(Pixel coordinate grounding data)
------

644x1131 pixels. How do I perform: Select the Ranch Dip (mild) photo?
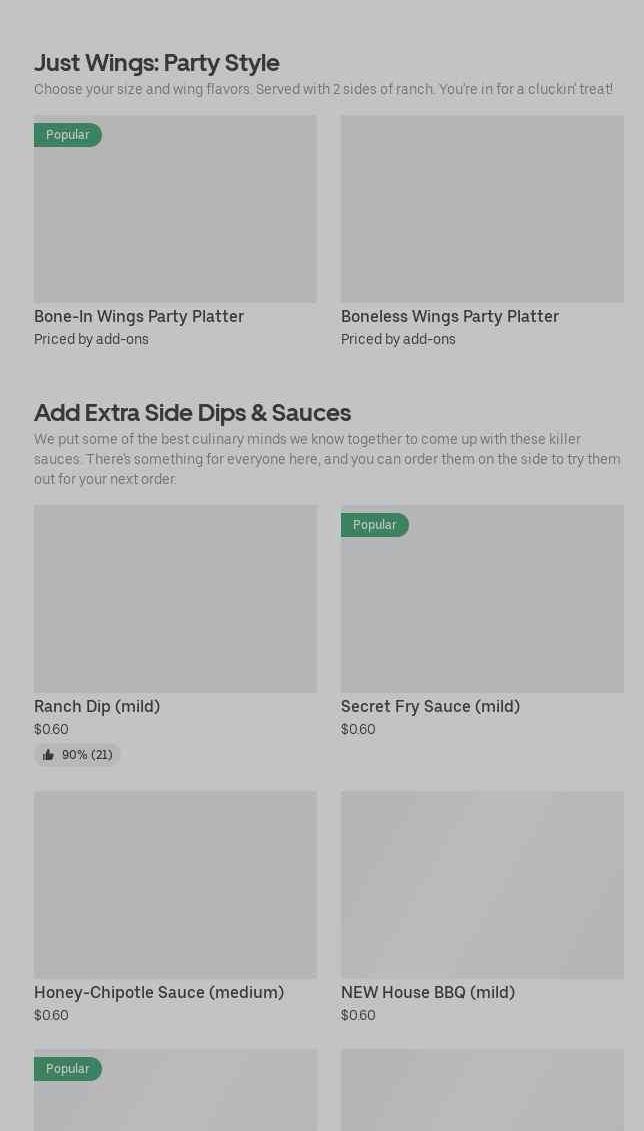[175, 599]
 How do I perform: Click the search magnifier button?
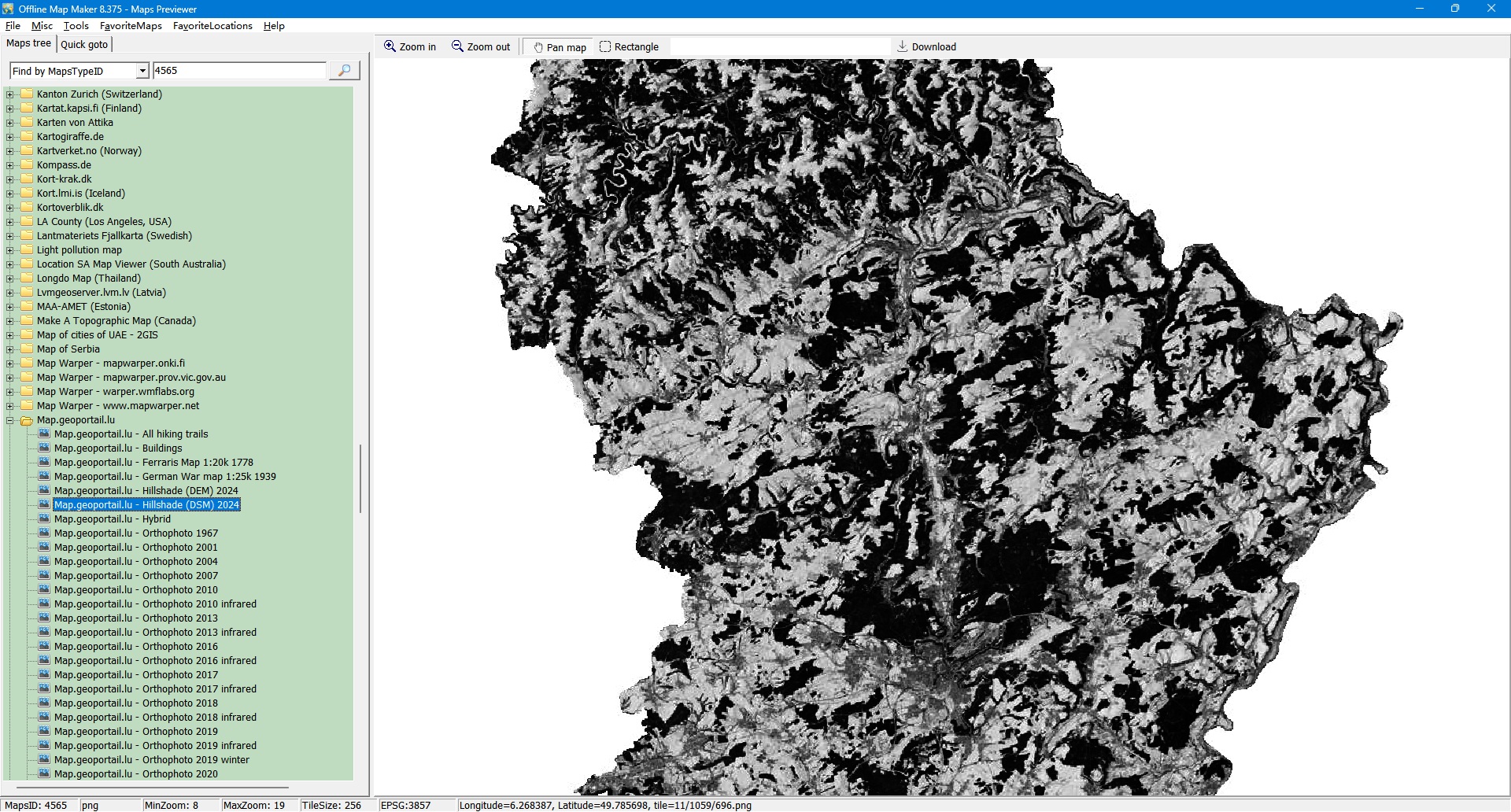pyautogui.click(x=344, y=71)
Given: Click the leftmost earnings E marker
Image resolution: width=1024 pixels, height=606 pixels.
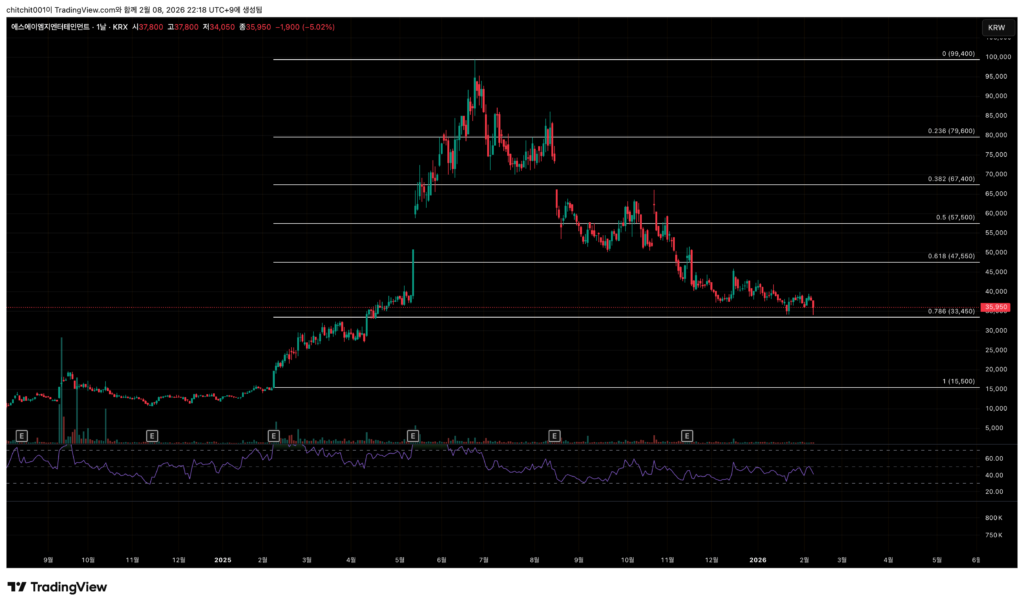Looking at the screenshot, I should [21, 436].
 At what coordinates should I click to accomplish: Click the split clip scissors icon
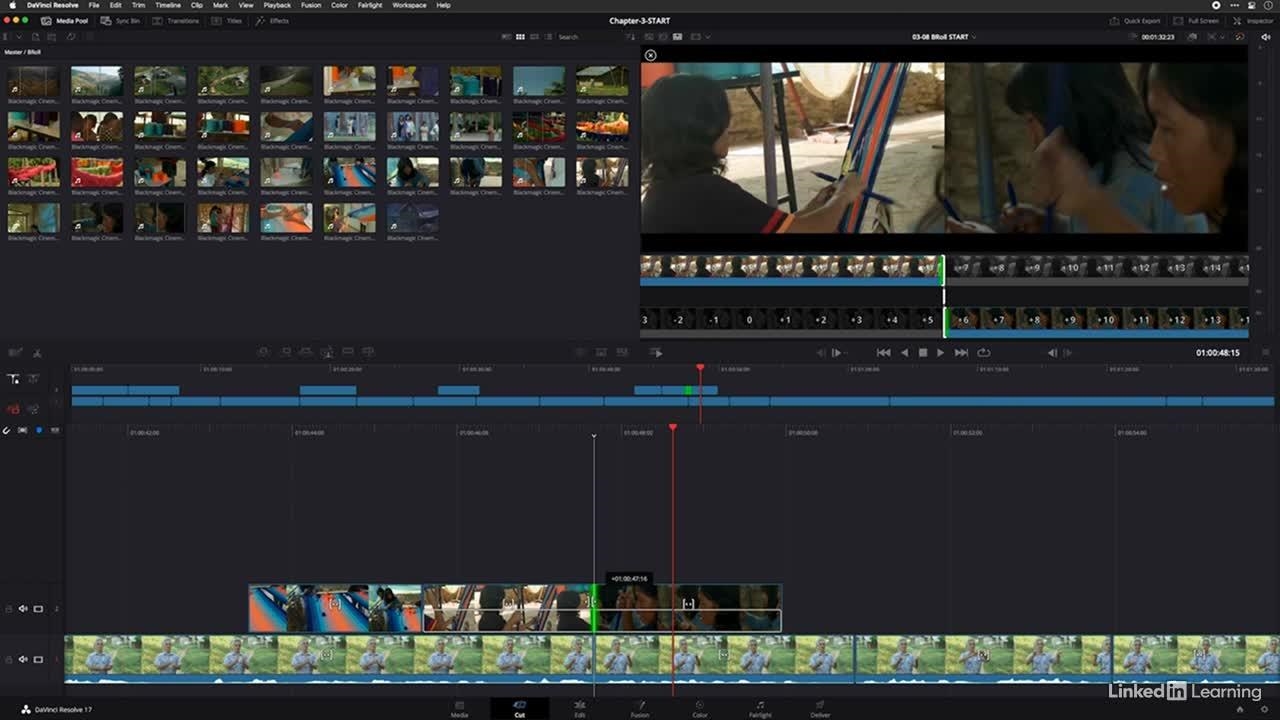37,352
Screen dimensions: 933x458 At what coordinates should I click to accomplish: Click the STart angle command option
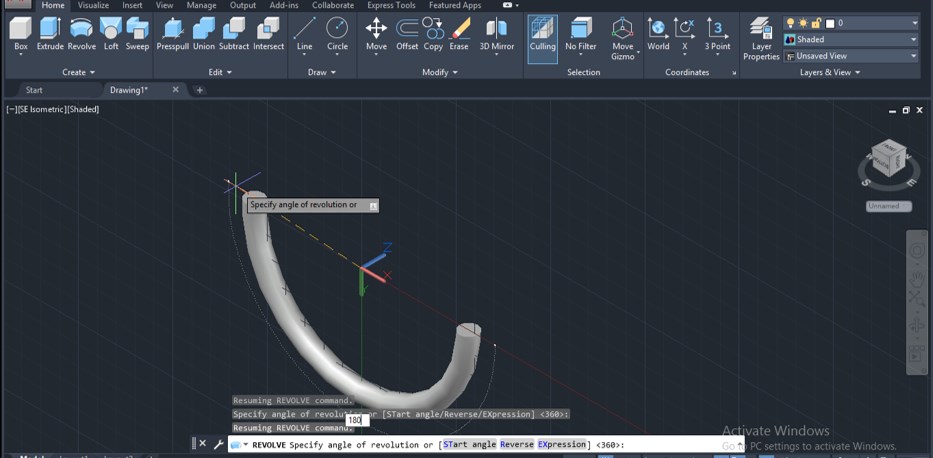pyautogui.click(x=468, y=444)
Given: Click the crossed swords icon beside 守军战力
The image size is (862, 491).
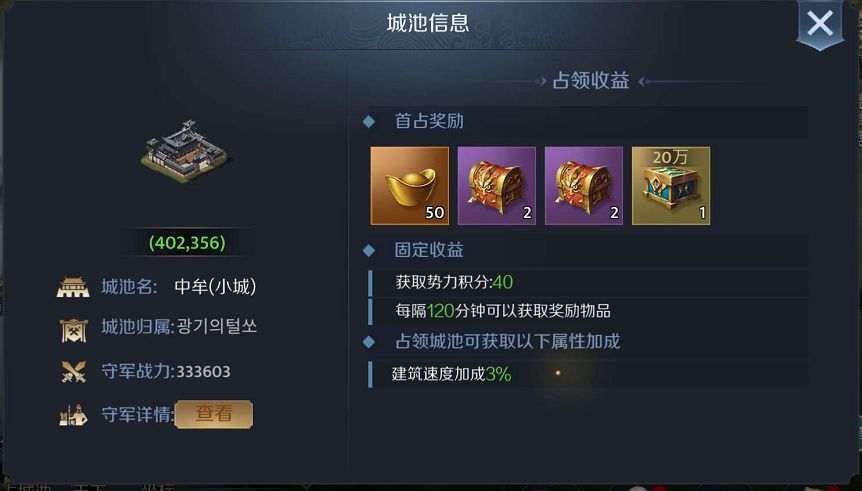Looking at the screenshot, I should pyautogui.click(x=74, y=371).
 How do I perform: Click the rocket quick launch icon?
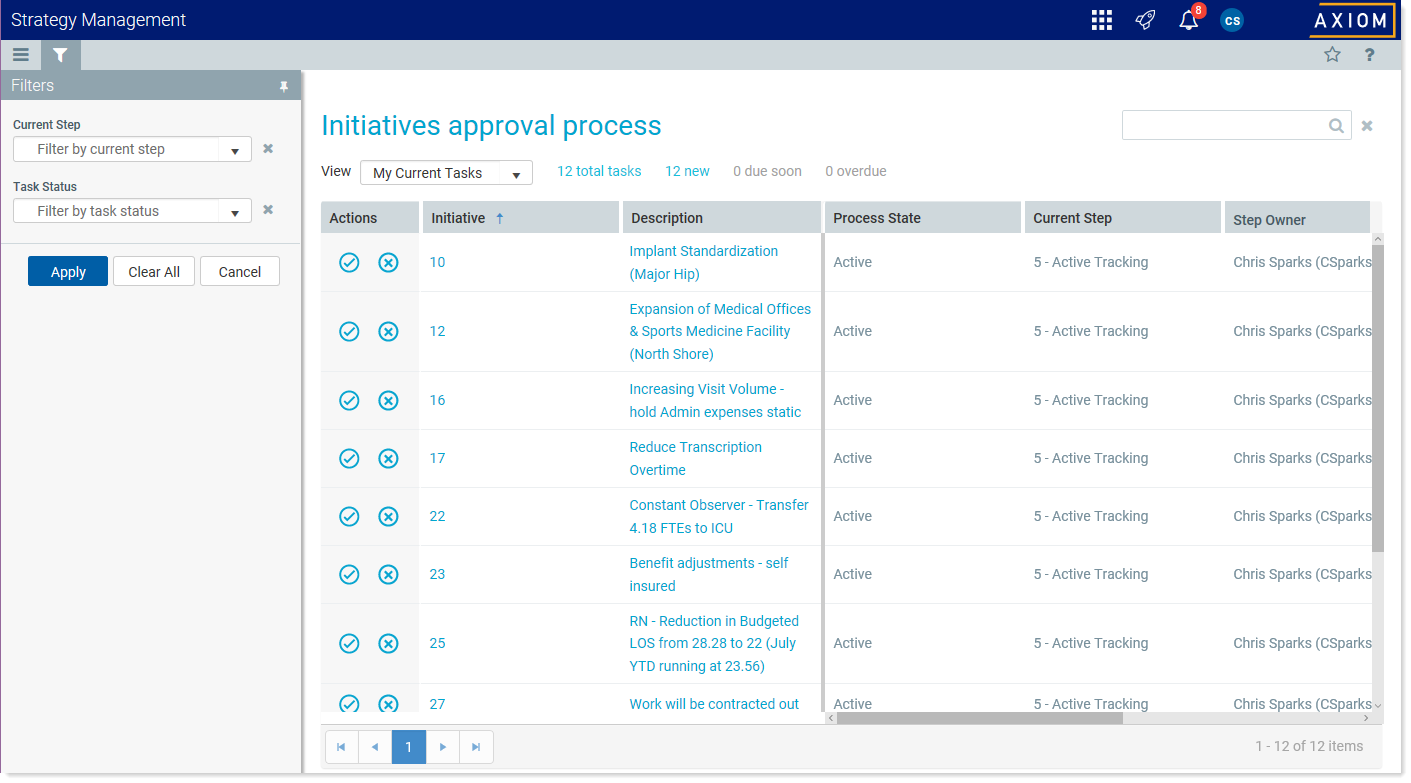(1145, 20)
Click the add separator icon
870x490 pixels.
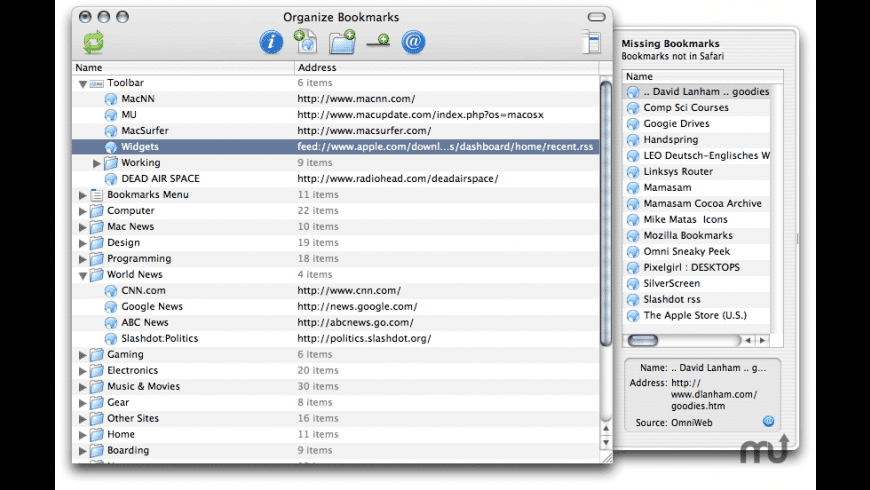[378, 42]
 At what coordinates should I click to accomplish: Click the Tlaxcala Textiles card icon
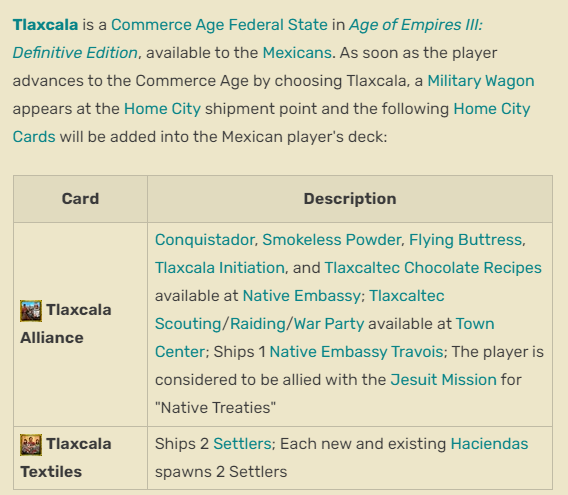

------

Activity » Once the line with "clip scissors icon" is found in the data above, reproduce it and each line after it exactly, through the line with "Given: Click the crossed". Omit the pictures.

Response to this exercise »
 At what coordinates should I click to accomplish: Click the split clip scissors icon
37,352
Screen dimensions: 933x458 At what coordinates should I click to accomplish: Click the STart angle command option
pyautogui.click(x=468, y=444)
Given: Click the crossed swords icon beside 守军战力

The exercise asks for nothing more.